===== Stored data =====

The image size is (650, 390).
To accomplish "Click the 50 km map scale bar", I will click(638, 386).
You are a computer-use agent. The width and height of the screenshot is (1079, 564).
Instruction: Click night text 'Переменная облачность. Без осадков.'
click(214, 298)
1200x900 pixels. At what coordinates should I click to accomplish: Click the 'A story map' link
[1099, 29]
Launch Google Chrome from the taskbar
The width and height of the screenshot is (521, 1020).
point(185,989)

=====

Return each line of the data exactly as written above.

Answer to this exercise —
The image size is (650, 390).
To accomplish "Click the 50 km map scale bar", I will click(638, 386).
You are a computer-use agent. The width and height of the screenshot is (1079, 564).
Instruction: Click night text 'Переменная облачность. Без осадков.'
click(214, 298)
1200x900 pixels. At what coordinates should I click to accomplish: Click the 'A story map' link
[1099, 29]
Launch Google Chrome from the taskbar
The width and height of the screenshot is (521, 1020).
point(185,989)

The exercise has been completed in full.